C.A.R. released their 2015 forecast:
The California median home price is forecast to increase 5.2 percent to $478,700 in 2015, following a projected 11.8 percent increase in 2014 to $455,000. This is the slowest rate of price appreciation in four years.
“With the U.S. economy expected to grow more robustly than it has in the past five years and housing inventory continuing to improve, California housing sales and prices will see a modest upward trend in 2015,” said C.A.R. Vice President and Chief Economist Leslie Appleton-Young. “While the Fed will likely end its quantitative easing program by the end of this year, it has had minimal impact on interest rates, which should only inch up slightly and remain low throughout 2015. This should help moderate the decline in housing affordability we saw occur over the past two years.”
“Additionally, the state will continue to see a bifurcated market, with the San Francisco Bay Area outperforming other regions, thanks to a more vigorous job market and tighter housing supply.”

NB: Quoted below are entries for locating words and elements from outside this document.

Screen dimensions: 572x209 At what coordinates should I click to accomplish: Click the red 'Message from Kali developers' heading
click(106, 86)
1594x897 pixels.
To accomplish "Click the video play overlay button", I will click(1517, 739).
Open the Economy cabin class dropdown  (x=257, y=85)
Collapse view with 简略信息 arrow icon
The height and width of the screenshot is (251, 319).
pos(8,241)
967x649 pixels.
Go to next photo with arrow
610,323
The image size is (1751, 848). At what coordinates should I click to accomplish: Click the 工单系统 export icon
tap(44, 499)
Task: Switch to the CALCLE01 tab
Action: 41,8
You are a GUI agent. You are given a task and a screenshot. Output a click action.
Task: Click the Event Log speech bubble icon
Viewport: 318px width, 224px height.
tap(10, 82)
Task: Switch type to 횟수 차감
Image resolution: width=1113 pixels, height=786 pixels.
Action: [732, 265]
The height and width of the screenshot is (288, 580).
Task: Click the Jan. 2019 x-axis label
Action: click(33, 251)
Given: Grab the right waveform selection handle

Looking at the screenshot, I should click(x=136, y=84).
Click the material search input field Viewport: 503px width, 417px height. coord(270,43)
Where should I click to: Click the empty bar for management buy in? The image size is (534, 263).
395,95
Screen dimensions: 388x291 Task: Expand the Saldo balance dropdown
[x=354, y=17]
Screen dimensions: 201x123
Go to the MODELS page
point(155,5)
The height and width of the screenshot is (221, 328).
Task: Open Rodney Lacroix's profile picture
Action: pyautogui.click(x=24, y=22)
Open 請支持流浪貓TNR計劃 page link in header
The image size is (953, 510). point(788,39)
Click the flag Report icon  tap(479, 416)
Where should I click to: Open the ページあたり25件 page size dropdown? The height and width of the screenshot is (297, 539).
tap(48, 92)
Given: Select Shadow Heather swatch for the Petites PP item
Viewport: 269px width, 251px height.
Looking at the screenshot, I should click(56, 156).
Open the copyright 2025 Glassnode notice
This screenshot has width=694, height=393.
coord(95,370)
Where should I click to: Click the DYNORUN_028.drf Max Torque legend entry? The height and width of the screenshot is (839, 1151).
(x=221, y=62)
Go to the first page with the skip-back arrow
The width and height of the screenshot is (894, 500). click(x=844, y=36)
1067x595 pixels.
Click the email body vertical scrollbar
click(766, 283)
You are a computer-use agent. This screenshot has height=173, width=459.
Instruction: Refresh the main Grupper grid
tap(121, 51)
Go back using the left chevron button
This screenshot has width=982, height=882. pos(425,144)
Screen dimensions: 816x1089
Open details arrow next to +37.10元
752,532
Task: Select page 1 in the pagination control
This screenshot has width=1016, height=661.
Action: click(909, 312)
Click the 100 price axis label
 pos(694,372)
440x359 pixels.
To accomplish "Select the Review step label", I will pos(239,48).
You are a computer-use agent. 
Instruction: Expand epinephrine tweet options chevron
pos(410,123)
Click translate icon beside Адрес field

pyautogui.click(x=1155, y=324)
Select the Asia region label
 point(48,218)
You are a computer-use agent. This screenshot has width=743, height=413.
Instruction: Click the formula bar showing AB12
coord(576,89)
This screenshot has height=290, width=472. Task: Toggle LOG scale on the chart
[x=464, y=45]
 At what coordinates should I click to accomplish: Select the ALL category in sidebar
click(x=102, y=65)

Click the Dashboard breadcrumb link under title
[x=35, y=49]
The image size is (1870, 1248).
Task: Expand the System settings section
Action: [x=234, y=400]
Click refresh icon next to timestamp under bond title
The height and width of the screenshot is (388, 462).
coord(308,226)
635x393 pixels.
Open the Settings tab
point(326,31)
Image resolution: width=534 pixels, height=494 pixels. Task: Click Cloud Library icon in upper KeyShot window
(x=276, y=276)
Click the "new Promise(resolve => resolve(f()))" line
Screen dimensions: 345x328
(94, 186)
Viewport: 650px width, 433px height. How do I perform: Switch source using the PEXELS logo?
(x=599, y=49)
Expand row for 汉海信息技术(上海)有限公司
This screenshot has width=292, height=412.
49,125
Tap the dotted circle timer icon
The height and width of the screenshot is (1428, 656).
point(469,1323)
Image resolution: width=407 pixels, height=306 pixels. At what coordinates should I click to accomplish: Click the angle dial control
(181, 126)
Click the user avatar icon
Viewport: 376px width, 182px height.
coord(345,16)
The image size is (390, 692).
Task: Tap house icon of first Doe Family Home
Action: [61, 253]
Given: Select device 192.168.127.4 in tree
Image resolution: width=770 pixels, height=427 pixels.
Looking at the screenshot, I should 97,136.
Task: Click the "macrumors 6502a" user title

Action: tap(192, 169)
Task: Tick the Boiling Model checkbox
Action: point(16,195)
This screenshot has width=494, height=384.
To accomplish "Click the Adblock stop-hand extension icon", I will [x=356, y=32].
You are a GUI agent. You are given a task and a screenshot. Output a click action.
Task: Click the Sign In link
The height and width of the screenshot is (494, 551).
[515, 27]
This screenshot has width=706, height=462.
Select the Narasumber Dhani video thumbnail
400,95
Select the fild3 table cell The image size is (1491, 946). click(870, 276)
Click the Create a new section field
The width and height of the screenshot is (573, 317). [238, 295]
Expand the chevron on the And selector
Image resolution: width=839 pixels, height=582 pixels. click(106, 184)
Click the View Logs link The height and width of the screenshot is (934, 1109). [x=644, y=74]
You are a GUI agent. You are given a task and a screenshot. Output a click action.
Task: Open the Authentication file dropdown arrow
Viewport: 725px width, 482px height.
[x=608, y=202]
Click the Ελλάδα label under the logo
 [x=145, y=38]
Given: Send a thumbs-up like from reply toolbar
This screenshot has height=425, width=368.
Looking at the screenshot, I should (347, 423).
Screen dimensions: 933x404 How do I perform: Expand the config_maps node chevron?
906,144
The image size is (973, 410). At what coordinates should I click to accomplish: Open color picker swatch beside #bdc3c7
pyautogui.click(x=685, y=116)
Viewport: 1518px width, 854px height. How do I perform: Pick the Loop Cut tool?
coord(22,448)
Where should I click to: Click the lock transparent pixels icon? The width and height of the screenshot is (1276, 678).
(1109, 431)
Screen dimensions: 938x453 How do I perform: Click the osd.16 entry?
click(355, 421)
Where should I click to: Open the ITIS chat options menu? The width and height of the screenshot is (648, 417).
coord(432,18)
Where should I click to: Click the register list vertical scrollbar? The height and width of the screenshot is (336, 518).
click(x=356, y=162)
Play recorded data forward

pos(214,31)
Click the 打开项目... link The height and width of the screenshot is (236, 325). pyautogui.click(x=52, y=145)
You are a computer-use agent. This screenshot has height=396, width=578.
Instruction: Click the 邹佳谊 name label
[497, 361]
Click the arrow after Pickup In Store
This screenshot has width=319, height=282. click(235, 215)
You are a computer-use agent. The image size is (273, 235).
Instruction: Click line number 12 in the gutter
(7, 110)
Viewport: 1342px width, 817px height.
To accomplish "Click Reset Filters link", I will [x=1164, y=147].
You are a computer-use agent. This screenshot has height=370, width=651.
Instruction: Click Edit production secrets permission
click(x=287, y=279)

They are projecting an 8.2% decline in sales this year – and they think sales AND prices will rise next year in spite of their expectations of higher rates and less affordability?
Their own graph shows pendings on a YoY downward trend for two years:
An improving economy next year – if it improves – probably won’t change the momentum of flatline pricing we have experienced over the last few months. The only thing that could directly and positively impact sales and pricing will be mortgage rates in the 3s – hope they stick!